Настоящее издание было инициировано и подготовлено группой учеников С. Е. Федорова – аспирантами Института истории СПбГУ К. В. Перепечкиным, Ф. Е. Левиным, к. и. н. Б. И. Ключко, д. и. н. А. А. Паламарчук и магистрантом Института истории Е. Г. Тишуниным. Хотя в этом году С. Е. Федорову исполнилось 55 лет, издание не планировалось в качестве юбилейного. В статьях разных лет, охватывающих более чем двадцатилетний период и впервые собранных под одной обложкой, мы старались, с одной стороны, отразить различные этапы становления ученого, с другой – продемонстрировать разнообразие подходов к осмыслению придворной тематики. Эта книга является также благодарностью за многолетнее научное руководство и человеческое наставничество.
Многоплановость исследований вообще является характерной особенностью авторского научного почерка Сергея Егоровича. На первом этапе изучение придворной темы в ее конкретных измерениях проходило под влиянием тех методов, которые были предложены его оксфордским наставником проф. Дж. Эйлмером. Речь шла о рассмотрении раннестюартовского придворного общества как зеркала более общих социальных трансформаций, зеркала эпохи, в которой социально значимые приоритеты, ценности и структуры в конечном счете определяли вектор изменения механизмов государственного управления.

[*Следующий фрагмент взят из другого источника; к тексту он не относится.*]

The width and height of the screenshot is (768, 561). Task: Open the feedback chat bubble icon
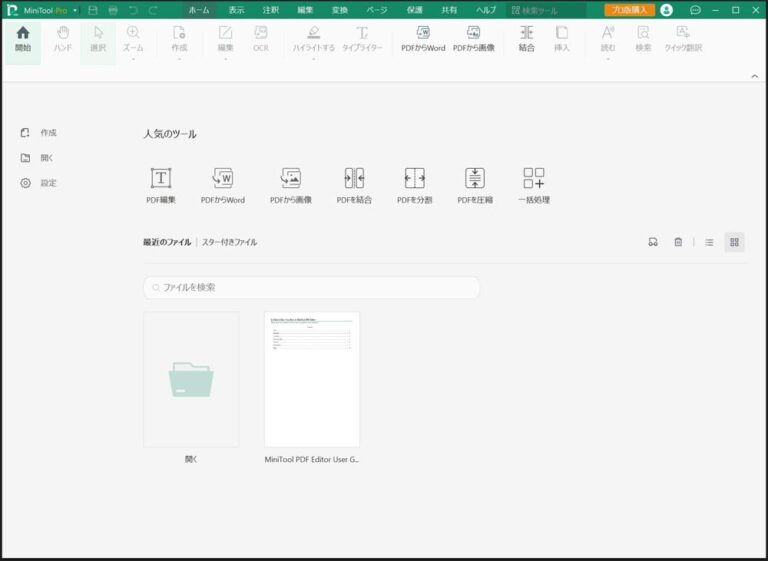pyautogui.click(x=695, y=10)
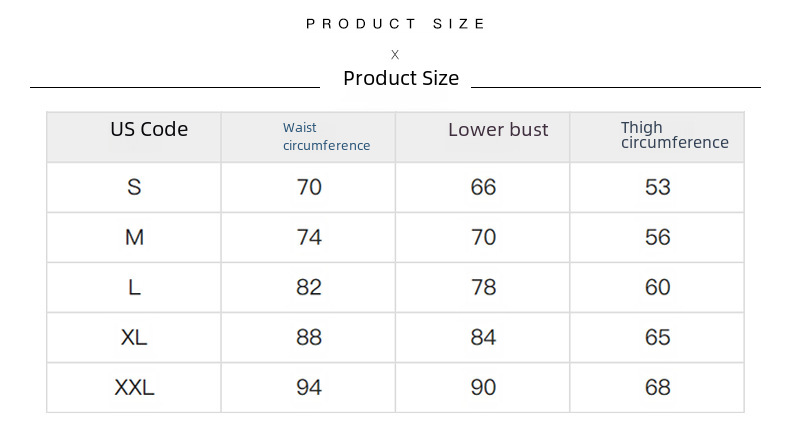Click thigh value 56 for size M
The height and width of the screenshot is (430, 790).
point(657,237)
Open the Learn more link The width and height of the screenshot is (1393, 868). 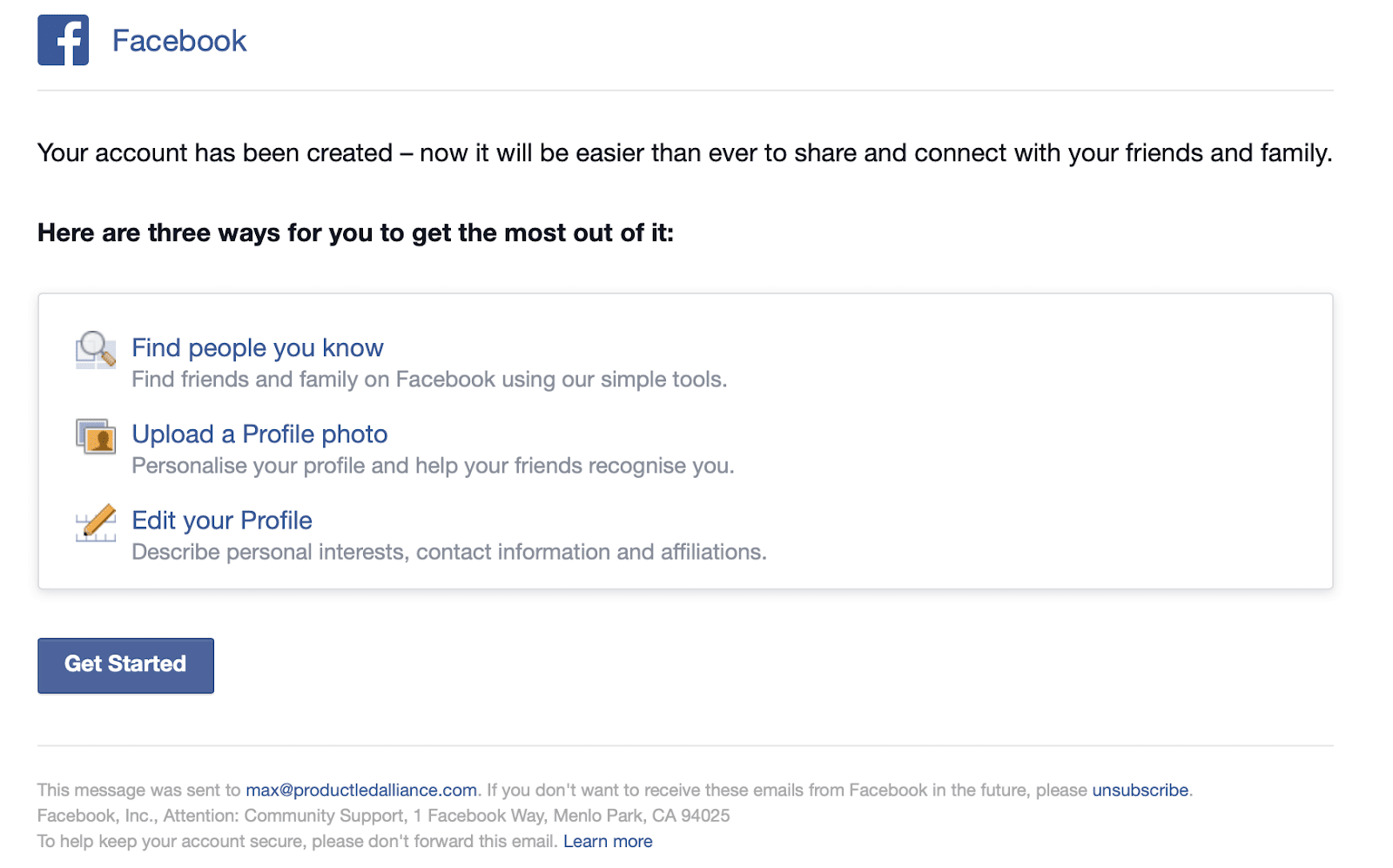608,841
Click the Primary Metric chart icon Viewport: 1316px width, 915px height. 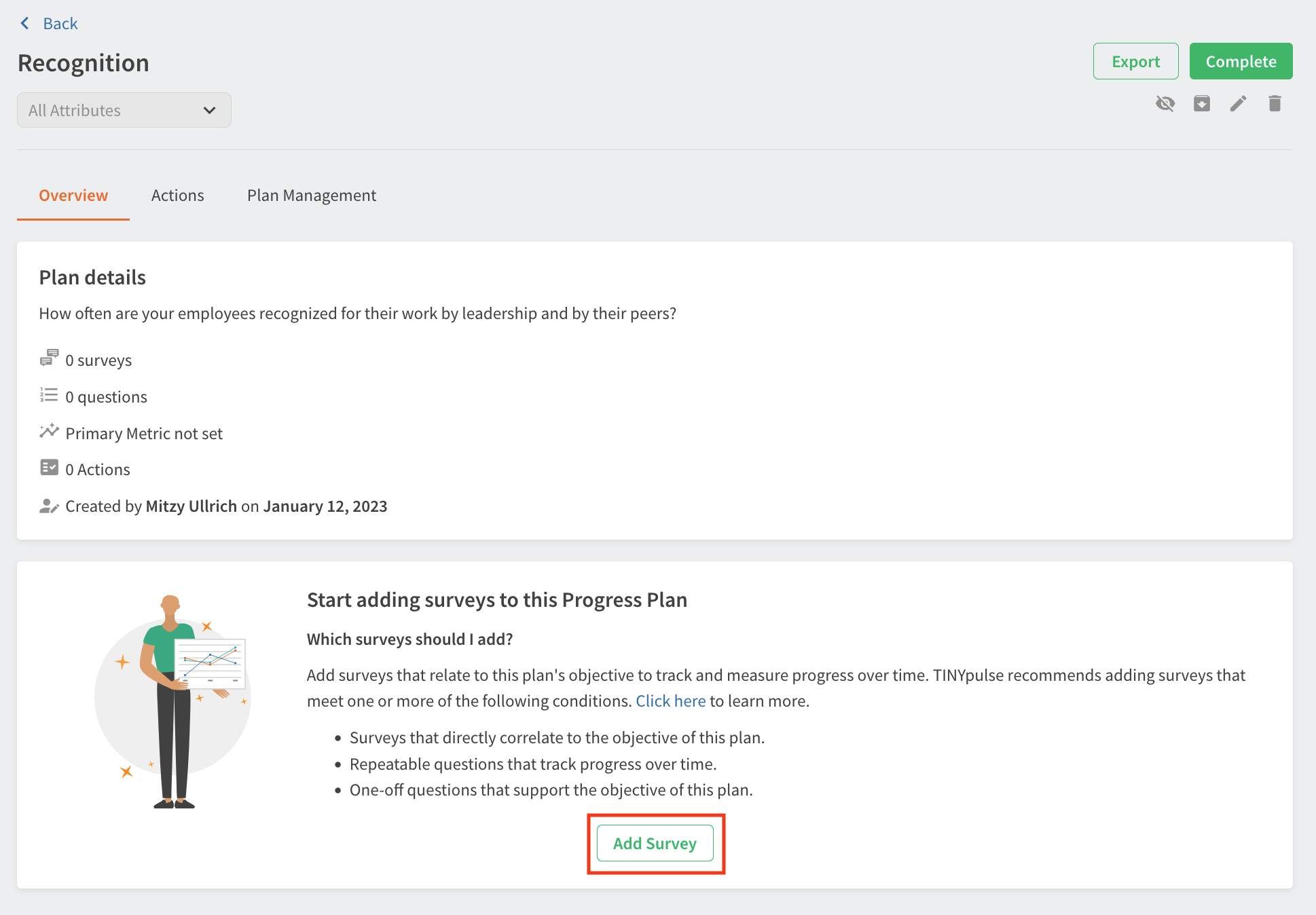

В преимущественно социальном ключе чуть позднее была осмыслена и проблематика гендерного (феномен «мужского» и «женского» двора, взаимоотношения между супругами как условно «политический» фактор и т. д.): частное пространство семьи первых двух Стюартов оказывалось тем измерением, в котором наиболее эффективно разрешились в том числе и политические проблемы, стоящие перед верховной властью. Ученики С. Е. Федорова прекрасно помнят, какой огромный инетерс вызвало обсуждение на «Тюдоро-стюартовском семинаре» методологии дискурс-анализа, в самом начале XXI столетия еще достаточно мало известного для отечественного научного сообщества. Изучение антикварного дискурса с использованием богатейшего лексикографического материала эпохи ранних Стюартов позволило рассматривать двор и придворное общество не только как место диалога между властью и элитами, но как место формирования специфического языка власти, как литературного, так и изобразительного. Наконец, оригинальным этапом в творчестве С. Е. Федорова стало рассмотрение придворной тематики в контексте становления композитарной монархии.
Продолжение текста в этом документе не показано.